Description of problem: Summary: Migration with Nested VM fails without, "invtsc cpu feature added to the VM's spec" in CNV 4.11, cpu: features: - name: vmx policy: require - name: invtsc policy: require As per the bug comment, https://bugzilla.redhat.com/show_bug.cgi?id=2100054#c2 Issue encountered: While trying to migrate windows VM that has WSL2 guest fails. Version-Release number of selected component (if applicable): 4.11 How reproducible: Always Steps to Reproduce: 1. Update nested support KBASE article, https://access.redhat.com/solutions/6692341 2. 3. Actual results: Current article, mentions "Virtual Machine Configuration" as, cpu: features: - name: vmx policy: require Expected results: Update "Virtual Machine Configuration" section, as below cpu: features: - name: vmx policy: require - name: invtsc policy: require Additional info: After doing so the Windows VM with WSL2 is able to migrate successfully.
Made the changes. It's still "Unpublished", I think someone needs to approve the changes.
Please hold off publishing it.

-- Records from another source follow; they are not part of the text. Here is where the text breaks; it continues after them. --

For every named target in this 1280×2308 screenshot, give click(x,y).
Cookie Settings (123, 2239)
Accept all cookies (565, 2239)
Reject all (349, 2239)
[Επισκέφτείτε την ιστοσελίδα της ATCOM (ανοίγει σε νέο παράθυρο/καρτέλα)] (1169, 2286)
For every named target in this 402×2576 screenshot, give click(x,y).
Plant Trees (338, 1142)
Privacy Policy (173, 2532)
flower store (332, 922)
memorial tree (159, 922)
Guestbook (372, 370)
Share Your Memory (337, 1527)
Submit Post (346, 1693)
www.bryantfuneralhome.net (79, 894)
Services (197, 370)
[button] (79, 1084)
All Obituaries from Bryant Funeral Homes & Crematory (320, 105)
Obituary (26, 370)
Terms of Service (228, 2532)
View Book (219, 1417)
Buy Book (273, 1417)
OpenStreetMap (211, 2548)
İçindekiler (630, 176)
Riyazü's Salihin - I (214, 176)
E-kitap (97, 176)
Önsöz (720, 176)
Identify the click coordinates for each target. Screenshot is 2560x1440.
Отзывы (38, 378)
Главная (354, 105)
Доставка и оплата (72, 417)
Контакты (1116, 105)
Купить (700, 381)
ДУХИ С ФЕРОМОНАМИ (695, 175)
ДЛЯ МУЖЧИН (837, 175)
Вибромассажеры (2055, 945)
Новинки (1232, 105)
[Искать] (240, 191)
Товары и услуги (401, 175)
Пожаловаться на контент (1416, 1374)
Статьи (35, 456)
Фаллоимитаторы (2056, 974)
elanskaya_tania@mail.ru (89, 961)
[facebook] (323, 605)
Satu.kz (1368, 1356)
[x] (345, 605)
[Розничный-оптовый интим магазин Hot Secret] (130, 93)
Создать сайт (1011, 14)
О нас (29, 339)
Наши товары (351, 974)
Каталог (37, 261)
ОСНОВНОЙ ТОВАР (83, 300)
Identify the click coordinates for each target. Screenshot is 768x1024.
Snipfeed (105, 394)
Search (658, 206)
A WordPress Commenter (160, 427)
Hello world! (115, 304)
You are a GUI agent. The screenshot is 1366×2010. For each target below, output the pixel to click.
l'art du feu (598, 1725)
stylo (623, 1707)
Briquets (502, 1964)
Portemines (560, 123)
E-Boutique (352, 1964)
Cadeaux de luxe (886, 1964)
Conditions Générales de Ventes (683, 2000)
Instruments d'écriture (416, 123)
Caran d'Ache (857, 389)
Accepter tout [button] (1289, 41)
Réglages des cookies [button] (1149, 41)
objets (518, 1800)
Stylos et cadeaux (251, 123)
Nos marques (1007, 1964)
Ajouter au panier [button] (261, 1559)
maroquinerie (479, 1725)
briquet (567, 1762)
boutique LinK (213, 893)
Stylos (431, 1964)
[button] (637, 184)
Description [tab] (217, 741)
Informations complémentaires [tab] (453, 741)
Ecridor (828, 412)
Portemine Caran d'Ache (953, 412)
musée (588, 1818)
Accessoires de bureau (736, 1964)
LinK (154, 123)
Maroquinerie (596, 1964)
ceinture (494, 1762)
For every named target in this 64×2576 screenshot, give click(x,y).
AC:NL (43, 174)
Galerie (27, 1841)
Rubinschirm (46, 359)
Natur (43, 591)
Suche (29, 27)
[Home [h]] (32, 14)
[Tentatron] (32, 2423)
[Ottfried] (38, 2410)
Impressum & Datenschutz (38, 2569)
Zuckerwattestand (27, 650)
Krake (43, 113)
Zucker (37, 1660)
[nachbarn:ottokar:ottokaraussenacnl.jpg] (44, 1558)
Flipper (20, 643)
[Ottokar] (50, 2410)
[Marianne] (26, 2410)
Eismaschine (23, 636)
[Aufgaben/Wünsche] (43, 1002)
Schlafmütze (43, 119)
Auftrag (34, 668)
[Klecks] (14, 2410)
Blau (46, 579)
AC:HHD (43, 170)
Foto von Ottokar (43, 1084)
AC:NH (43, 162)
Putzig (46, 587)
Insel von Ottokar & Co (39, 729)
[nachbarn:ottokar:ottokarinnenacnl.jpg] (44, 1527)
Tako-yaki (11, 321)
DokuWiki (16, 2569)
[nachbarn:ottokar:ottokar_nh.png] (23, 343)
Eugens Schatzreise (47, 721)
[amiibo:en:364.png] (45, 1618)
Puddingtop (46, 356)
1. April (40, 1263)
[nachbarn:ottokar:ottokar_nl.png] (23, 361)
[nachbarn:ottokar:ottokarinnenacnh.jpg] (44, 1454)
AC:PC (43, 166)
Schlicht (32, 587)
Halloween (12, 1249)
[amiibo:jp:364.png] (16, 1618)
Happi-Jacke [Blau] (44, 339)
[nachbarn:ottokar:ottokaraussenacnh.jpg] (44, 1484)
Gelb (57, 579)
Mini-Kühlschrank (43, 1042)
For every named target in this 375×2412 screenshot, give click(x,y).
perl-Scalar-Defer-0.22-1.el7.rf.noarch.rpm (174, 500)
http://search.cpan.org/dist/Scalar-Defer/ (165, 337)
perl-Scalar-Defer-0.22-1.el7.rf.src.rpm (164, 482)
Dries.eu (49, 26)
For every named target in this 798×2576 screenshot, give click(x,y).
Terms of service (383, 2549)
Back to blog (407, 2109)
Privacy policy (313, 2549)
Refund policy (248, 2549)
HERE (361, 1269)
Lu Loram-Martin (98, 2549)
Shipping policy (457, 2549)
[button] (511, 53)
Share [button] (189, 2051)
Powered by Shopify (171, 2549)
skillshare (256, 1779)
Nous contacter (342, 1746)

We need to understand: 1. Why does this change occur? 2. Is the fix really complete by only setting the flag, why is the frquency not required?
(In reply to Fabian Deutsch from comment #2) > Please hold off publishing it. > > We need to understand: > 1. Why does this change occur? > 2. Is the fix really complete by only setting the flag, why is the frquency > not required? 1. It's because of QEMU's commit [1] that brakes backward compatibility in a way that forces HyperV Reenlightenment VMs to provide the --tsc-frequency parameter. This landed on QEMU 6.0.0. In CNV 4.9/4.10 we use QEMU 5.2.0. On CNV 4.11 we use QEMU 6.2.0. 2. Yes, it's fixed by setting the flag. Setting frequency is not required from the user, since in Kubevirt we have a mechanism for finding the minimum cluster frequency then passing it to QEMU via --tsc-frequency. Behind the scenes, every node sets this info in a label (through node-labeller) then we get the minimum frequency and add it to VMI's TopologyHints if needed. Then, when we're creating the virt-launcher pod, we add --tsc-frequency parameter with the value found in TopologyHints and pass it to QEMU. [1] https://gitlab.com/qemu-project/qemu/-/commit/561dbb41b1d752098249128d8462aaadc56fd15d This PR's description is now updated and includes all information, I recommend looking there for more info: https://github.com/kubevirt/kubevirt/pull/7986 ------- @fdeutsch I think it's best to update the K-base with these two points: 1. The bug would be fixed asap. When it's fixed, the user should not do anything in order for the fix to kick in. 2. Until the bug it fixed - recommend using the workaround (adding invtsc feature). WDYT?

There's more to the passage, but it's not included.